Member states are fully involved in this exercise. Some, for example, have suggested the creation of a European “initial entry force,” consisting of about 5,000 troops, that could undertake rapid and robust action. Helping to secure an airport in challenging circumstances, as in Kabul, could be the type of operation we aim for in the future. By embracing the spirit and potential of collaboration, we hope the document — to be issued in spring 2022 — will serve as a guide to our collective future.
It’s an uncertain future, full of threats in different domains, including cyberspace, the sea and outer space. That’s why it’s vital that Europeans, whether in NATO, the United Nations or the E.U., work together more on defense. Alongside increasing pivotal military capabilities — airlift and refueling, command and control, strategic reconnaissance and space-based assets — we need forces that are more capable, more deployable and more interoperable. Efforts to achieve just that, in the form of several initiatives, are already underway.

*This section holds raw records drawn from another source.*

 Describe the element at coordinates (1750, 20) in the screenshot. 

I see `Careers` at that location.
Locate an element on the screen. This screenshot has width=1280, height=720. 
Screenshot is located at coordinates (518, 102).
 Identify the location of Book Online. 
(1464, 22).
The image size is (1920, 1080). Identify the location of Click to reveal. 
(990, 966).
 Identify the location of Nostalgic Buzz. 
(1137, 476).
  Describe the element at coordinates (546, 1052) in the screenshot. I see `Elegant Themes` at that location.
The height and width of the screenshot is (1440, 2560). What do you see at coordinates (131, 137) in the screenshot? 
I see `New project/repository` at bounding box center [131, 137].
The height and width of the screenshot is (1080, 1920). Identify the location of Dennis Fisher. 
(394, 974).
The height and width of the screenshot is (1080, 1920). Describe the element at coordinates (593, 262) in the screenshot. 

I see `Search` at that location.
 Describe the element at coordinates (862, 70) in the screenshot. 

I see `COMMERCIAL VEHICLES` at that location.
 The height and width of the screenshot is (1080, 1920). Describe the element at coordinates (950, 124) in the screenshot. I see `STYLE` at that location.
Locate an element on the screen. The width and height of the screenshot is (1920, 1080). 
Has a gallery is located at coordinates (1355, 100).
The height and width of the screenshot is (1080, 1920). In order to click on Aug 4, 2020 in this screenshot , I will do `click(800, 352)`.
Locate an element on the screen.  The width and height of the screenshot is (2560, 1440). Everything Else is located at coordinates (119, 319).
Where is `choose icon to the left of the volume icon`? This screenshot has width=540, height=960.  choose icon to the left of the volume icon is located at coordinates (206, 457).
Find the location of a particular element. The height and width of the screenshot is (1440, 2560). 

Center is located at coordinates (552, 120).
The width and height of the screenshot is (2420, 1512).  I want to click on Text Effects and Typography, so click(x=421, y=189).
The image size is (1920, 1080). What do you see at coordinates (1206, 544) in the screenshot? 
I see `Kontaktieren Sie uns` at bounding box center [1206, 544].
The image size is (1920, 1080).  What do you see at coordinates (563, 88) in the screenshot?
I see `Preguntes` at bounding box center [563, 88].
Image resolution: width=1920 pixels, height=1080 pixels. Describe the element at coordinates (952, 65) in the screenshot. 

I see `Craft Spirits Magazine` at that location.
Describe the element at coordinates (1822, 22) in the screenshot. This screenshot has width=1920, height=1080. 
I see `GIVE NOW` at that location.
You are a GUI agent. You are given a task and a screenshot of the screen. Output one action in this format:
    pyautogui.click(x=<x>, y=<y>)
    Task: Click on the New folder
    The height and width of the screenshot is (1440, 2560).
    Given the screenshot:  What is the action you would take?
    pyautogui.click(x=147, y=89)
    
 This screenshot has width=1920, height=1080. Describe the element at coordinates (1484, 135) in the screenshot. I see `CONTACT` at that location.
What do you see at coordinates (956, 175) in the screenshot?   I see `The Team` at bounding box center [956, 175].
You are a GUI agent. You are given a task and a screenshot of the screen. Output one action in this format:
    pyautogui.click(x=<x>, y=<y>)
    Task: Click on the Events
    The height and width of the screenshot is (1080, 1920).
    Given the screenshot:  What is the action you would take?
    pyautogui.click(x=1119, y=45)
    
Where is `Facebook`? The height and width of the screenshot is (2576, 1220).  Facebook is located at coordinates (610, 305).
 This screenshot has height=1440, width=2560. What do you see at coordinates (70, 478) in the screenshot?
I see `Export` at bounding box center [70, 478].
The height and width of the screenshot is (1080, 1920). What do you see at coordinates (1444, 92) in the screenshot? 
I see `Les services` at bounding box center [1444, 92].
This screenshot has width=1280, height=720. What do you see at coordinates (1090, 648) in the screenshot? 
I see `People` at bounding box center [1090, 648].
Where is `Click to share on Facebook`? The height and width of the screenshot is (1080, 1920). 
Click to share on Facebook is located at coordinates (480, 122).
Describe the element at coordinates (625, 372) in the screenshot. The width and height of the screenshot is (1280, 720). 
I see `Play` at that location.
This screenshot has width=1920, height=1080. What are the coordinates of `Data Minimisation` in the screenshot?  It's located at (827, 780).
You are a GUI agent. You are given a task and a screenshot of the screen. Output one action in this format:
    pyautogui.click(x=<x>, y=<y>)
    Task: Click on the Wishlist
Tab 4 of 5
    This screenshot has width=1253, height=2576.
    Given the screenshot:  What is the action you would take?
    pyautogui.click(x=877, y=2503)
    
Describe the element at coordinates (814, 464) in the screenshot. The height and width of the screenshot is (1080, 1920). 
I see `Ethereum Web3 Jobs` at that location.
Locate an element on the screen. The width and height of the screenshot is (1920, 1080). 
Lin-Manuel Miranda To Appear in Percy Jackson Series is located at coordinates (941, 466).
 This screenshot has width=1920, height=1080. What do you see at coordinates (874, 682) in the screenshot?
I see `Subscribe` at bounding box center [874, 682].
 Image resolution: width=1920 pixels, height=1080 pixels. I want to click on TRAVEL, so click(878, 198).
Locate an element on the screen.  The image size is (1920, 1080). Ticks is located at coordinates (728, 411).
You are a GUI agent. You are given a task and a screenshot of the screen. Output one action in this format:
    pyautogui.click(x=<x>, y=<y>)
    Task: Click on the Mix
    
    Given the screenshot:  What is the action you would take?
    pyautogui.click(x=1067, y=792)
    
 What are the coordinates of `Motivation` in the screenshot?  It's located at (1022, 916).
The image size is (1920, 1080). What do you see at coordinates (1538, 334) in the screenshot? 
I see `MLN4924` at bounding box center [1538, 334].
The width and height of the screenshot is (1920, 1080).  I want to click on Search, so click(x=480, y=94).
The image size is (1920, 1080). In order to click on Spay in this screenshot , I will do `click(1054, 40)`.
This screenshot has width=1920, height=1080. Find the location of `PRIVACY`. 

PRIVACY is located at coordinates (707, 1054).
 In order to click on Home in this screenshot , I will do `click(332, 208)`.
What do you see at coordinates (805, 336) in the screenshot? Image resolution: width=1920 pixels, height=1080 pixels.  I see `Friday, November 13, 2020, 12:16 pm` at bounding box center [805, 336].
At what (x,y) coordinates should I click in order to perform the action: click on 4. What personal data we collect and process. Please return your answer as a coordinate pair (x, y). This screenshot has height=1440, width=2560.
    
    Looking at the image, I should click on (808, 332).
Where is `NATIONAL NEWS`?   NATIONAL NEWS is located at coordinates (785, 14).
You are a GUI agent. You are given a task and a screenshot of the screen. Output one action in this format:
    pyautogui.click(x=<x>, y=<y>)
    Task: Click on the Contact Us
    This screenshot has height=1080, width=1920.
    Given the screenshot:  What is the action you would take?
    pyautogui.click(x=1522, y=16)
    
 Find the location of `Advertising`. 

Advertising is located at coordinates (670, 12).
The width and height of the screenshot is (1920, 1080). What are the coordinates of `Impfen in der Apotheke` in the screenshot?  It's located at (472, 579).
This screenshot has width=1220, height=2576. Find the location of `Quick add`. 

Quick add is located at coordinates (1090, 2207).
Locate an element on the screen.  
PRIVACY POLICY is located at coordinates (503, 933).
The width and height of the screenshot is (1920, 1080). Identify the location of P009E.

But we must go further and faster. The European Defence Fund, established to boost the bloc’s defense capabilities, will receive close to 8 billion euros, or $9.4 billion, over the next six years. That should be used to significantly support collaborative research and the development of much-needed defense technologies.
A more strategically autonomous and militarily capable E.U. would be better able to address the challenges to come in Europe’s neighborhood and beyond. It would also, I am convinced, be a boon for the United States and in the interest of the Atlantic alliance. After all, any partnership needs capable allies and political trust.